ADESÃO DAS EMPRESAS É UMA INCÓGNITA

O executivo admite quea adesão ao projeto está dependente do interesse que a iniciativa consiga gerar na comunidade empresarial,mas assume que no caso da adesão ser inferior a 40 empresas, a experiência-piloto continua garantida e a avaliação será feita comparando os resultados antes-durante-depois. “Funcionará como uma Prova de Conceito – a prova de que a semana de quatro dias pode funcionar em determinadas situações, enquanto prática de gestão”, diz a proposta.

“Se houver uma grande adesão, tal vai permitir dividirmos as empresas em grupo de tratamento e grupo de controlo”, de forma a haver uma “avaliação mais robusta dos efeitos da semana de quatro dias”, refere.

No entanto, reconhece que o facto de esta experiência funcionar com base na auto-seleção das empresas, “mesmo que seja muito concorrida, torna difícil a generalização dos resultados”. Isto porque “as empresas que decidirem participar têm em comum a motivação para o fazer, o que pode enviesar os resultados”.

“Se estas empresas reconhecerem os benefícios da semana de quatro dias e a mantiverem depois de terminados os seis meses, não poderemos assumir que estes benefícios ocorreriam em todas as empresas. Seria, no entanto, um indicador importante para decidir avançar para um estudo mais aprofundado da semana de quatro dias, com novas fases mais ambiciosas. Por outro lado,se esta prática de gestão não funcionar nestas empresas – que serão as que têm um interesse genuíno em que funcione – então muito dificilmente obteria sucesso se fosse generalizada a outras empresas nacionais, e seria, portanto, um indicador para não avançar para outros modelos de estudo”, afirma o documento.

AVALIAÇÃO EM DUAS FRENTES

Quanto à avaliação, vai centrar-se nos efeitos da semana de quatro dias nos trabalhadores e nas empresas. Do lado dos trabalhadores, serão medidos os efeitos no bem-estar, qualidade de vida, saúde mental e saúde física, bem como o seu nível de compromisso com a empresa, satisfação com o trabalho e intenção de permanecer na organização. Será, ainda estudado o uso de tempo dos trabalhadores nos dias de descanso, para perceber onde e como é usado o tempo não-trabalhado.

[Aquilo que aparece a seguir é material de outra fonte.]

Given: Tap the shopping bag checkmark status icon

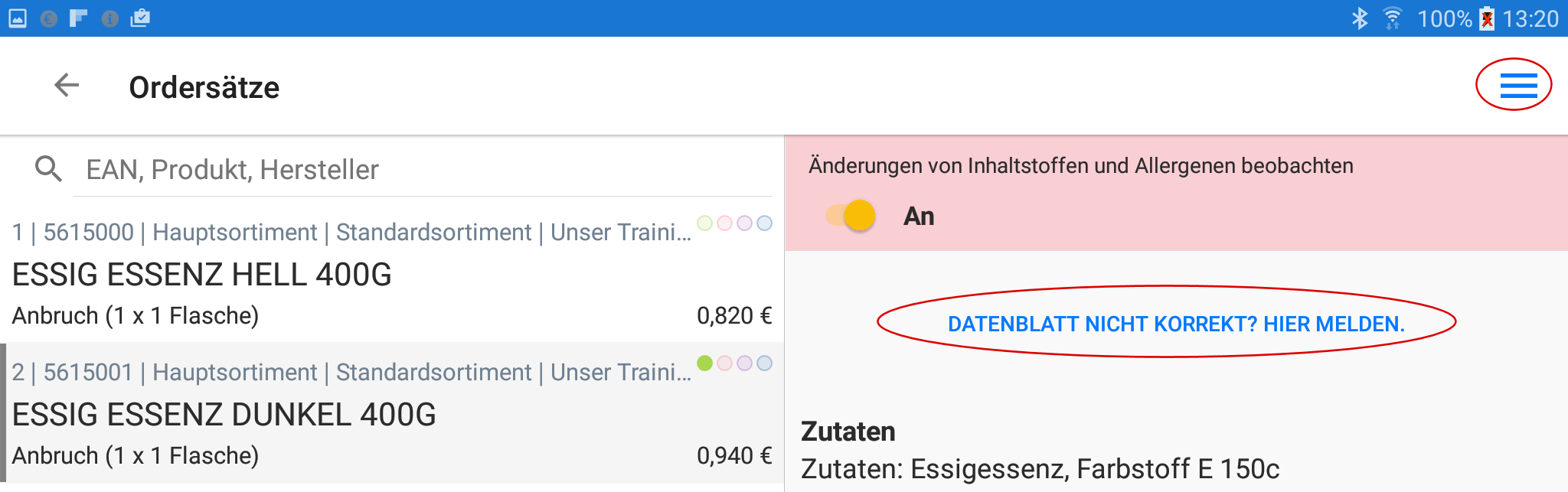Looking at the screenshot, I should click(140, 18).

A nível familiar, será, também, possível avaliar eventuais reduções de custos em transportes ou deslocações e em serviços de apoio doméstico como prestação de cuidados de crianças, idosos ou pessoas com necessidades especiais.

Já no que se refere às empresas, o foco está na produtividade, competitividade, custos intermédios e lucros.

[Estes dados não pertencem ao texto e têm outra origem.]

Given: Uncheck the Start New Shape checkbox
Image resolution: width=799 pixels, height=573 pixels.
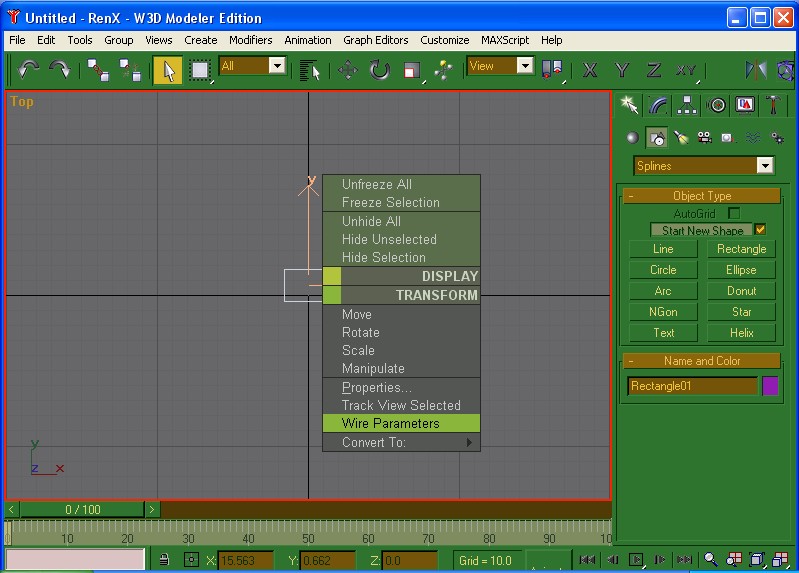Looking at the screenshot, I should coord(760,230).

“Em termos concretos, é importante analisar os efeitos nas taxas de absentismo de curta e longa duração, na capacidade de recrutamento, na organização de processos internos, em indicadores financeiros e não financeiros de desempenho(por exemplo, queixas de clientes/utentes), na incidência de acidentes de trabalho, e no consumo de bens intermédios, quer matérias-primas quer gastos de energia”, diz a proposta.

A avaliação vai ser feita através de inquéritos, antes, durante e depois da experiência, desenhados para serem comparáveis com as outras experiências internacionais, mas adaptados à realidade portuguesa, procurando promover o cruzamento de dados.